36. W drugiej kolejności, jak podniósł rząd włoski, wykonywanie prawa dostępu przez osobę, której dane dotyczą, oraz odpowiadającego mu obowiązku administratora musi być rozważane zgodnie z zasadami słuszności i proporcjonalności.
37. W tym względzie należy przypomnieć, że jak wynika z orzecznictwa Trybunału, prawa zagwarantowane w art. 7 i 8 karty nie sposób uznać za stanowiące prerogatywy o charakterze absolutnym, lecz należy je oceniać w świetle ich funkcji społecznej(17).
38. W tym kontekście z jednej strony z art. 12 ust. 5, który wyraźnie znajduje zastosowanie również do przepisu będącego przedmiotem pytania prejudycjalnego, jednoznacznie wynika, że żądania osoby, której dane dotyczą, nie mogą być ewidentnie nieuzasadnione lub nadmierne oraz że w takim przypadku administrator może również odmówić spełnienia żądania. Z tego samego przepisu wynika ponadto, że to na administratorze spoczywa „[o]bowiązek wykazania, że żądanie ma ewidentnie nieuzasadniony lub nadmierny charakter”.

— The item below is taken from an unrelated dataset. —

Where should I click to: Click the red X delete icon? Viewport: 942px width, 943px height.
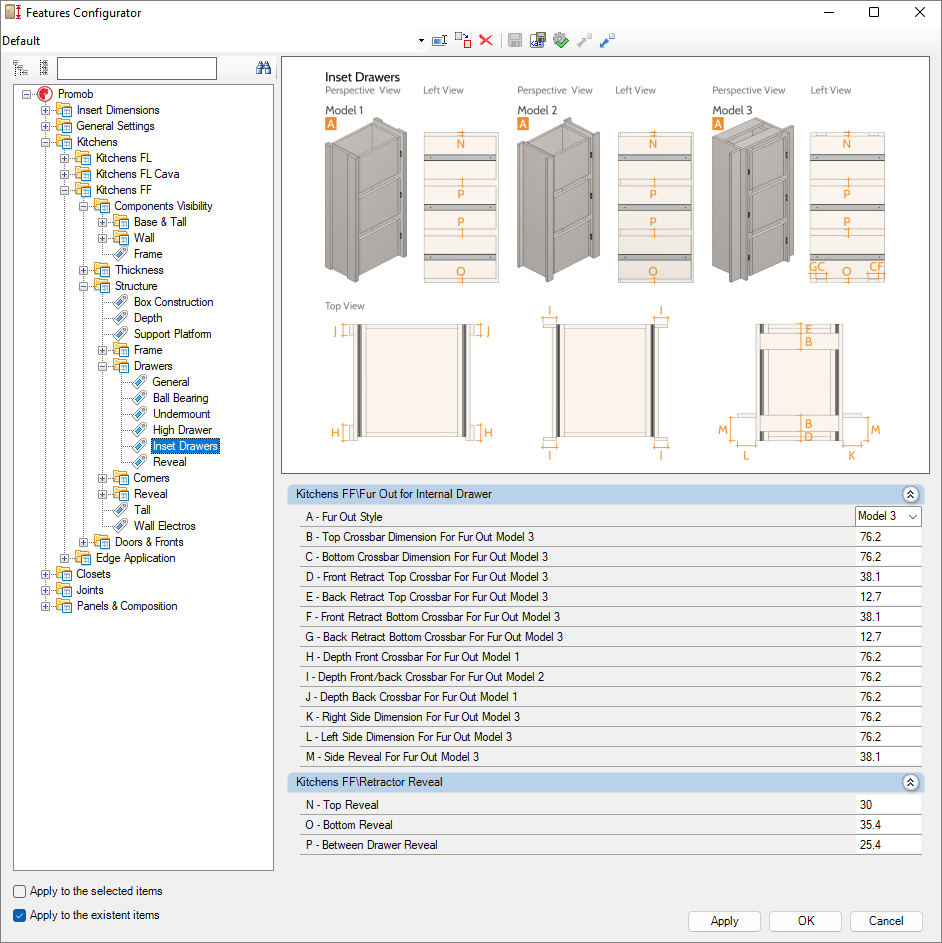(x=486, y=40)
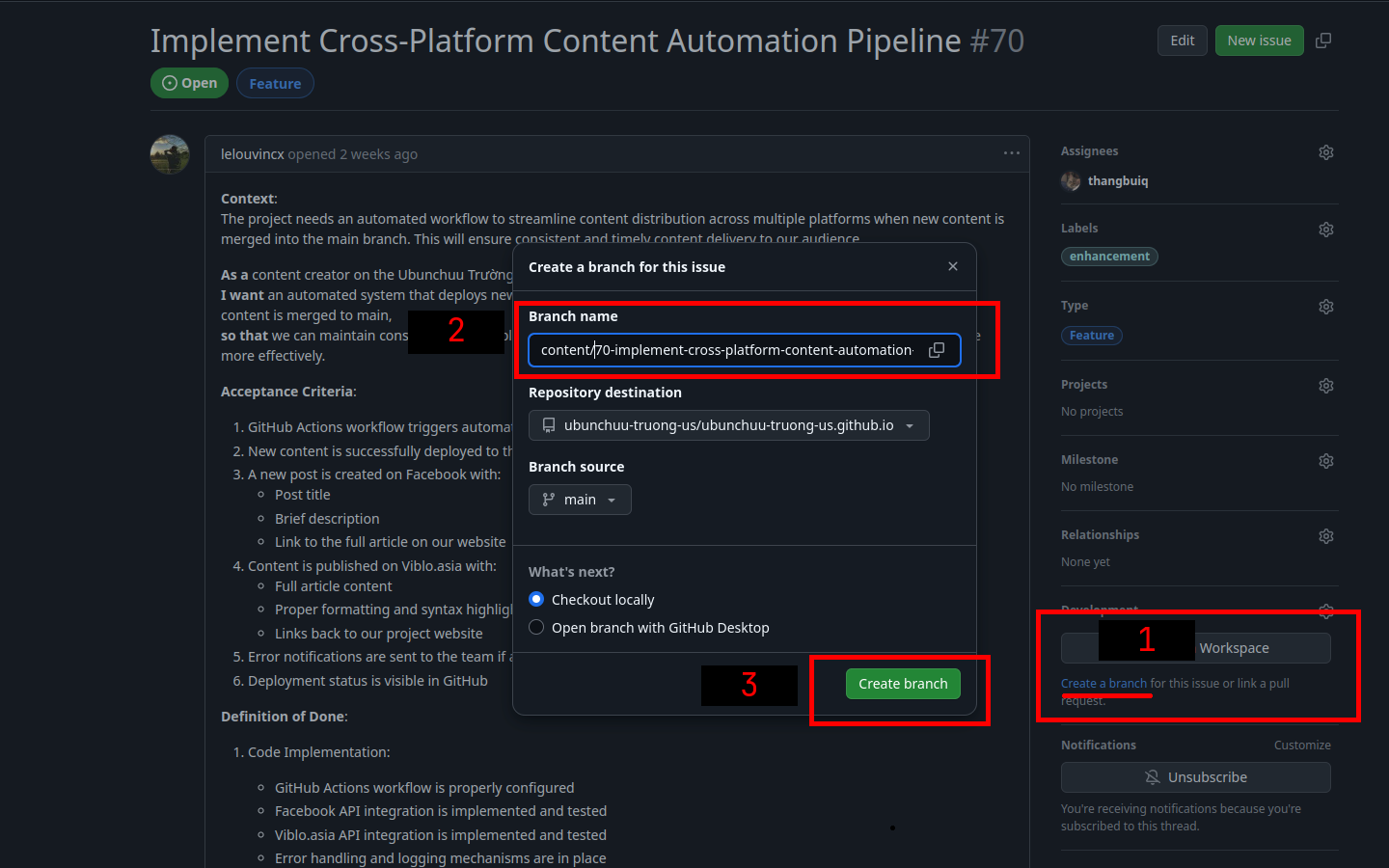Click into the Branch name text field

725,350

39. Z drugiej strony sam Trybunał miał już okazję wyjaśnić, że należy właściwie wyważyć, po pierwsze, interes osoby, której dane dotyczą, w ochronie jej życia prywatnego w szczególności za pośrednictwem praw przewidzianych przez rozdział III RODO oraz możliwości wniesienia środka prawnego, a po drugie, obciążenia, jakie spoczywają na administratorze(18). Takie właściwe wyważenie przemawia za położeniem większego nacisku na ochronę danych i prywatności osoby, której dane dotyczą, co jasno wynika z wymogu, że aby żądanie dostępu osoby, której dane dotyczą, nie zostało uwzględnione, należy udowodnić, że ma ono charakter ewidentnie nieuzasadniony lub nadmierny.
IV. Wnioski
40. W świetle wszystkich powyższych rozważań proponuję Trybunałowi, by na pytanie przedstawione przez Oberster Gerichtshof (sąd najwyższy, Austria) odpowiedział następująco:
Artykuł 15 ust. 1 lit. c) rozporządzenia Parlamentu Europejskiego i Rady (UE) 2016/679 z dnia 27 kwietnia 2016 r. w sprawie ochrony osób fizycznych w związku z przetwarzaniem danych osobowych i w sprawie swobodnego przepływu takich danych oraz uchylenia dyrektywy 95/46/WE (ogólnego rozporządzenia o ochronie danych) należy interpretować w ten sposób, że przewidziane w nim prawo dostępu osoby, której dane dotyczą, wskazane w tym przepisie, musi bezwzględnie rozciągać się, zawsze gdy osoba ta tego zażąda, na wskazanie konkretnych odbiorców, którym ujawnione zostają jej dane osobowe. Takie prawo dostępu może być ograniczone wyłącznie do wskazania kategorii odbiorców, w przypadku gdy jest fizycznie niemożliwe zidentyfikowanie konkretnych odbiorców, którym ujawnione zostają dane osobowe odnoszące się do osoby, której dane dotyczą, lub gdy administrator wykaże, że żądania osoby, której dane dotyczą, są ewidentnie nieuzasadnione lub nadmierne w rozumieniu art. 12 ust. 5 rozporządzenia (UE) 2016/679.